French soldier and officer

Alexandre Charles Perrégaux (21 October 1791 – 6 November 1837) was a French Army officer who participated in the French conquest of Algeria.

== Family ==
Alexandre Charles Perrégaux was born on 21 October 1791 in Neuchâtel, Principality of Neuchâtel, the second son of Charles Albert Henri Perregaux (1757-1831) who was state councilor, colonel inspector of militias and knight of the red eagle.

He had married Cécile de Pourtalès in Neuchâtel on 5 December 1825. Cécile, who was born on 9 September 1804, predeceased her husband, dying in Paris on 24 March 1830. The couple had no surviving children.

== Injury and death ==
Perrégaux took part in the Expedition of the Col des Beni Aïcha, and was present at the Siege of Constantine on 12 October 1837 when General Charles-Marie Denys de Damrémont was killed by a cannonball. While attempting to reach Damrémont and recover his body, Perrégaux was struck by a bullet which passed through his nose and into the palate of his mouth. He was knocked unconscious and wounded on Damrémont's body.

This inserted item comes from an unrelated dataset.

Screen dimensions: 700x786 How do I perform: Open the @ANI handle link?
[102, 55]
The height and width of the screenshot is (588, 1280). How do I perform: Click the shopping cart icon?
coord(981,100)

Perregaux was rushed back by his soldiers to the town of Annaba, and embarked on a boat to take him back to France. He died at sea while crossing the Mediterranean.

The boat carrying him docked in a port on the island of Sardinia, and he was buried in a cemetery in the city of Cagliari.

==Bibliography==
- Valentin Devoisins (1838). "Recueil de documents sur l'expédition et la prise de Constantine"

- Frédéric Alexandre Marie Jeanneret (1863). "Biographie neuchâteloise, Volume 2"

- Société historique algérienne (1871). "Revue africaine. Volume 15"

- Narcisse Faucon (1890). "Le livre d'or de l'Algérie: histoire politique, militaire, administrative"

- Jules de Cuverville (1899). "Armée, marine, colonies, Volume 1"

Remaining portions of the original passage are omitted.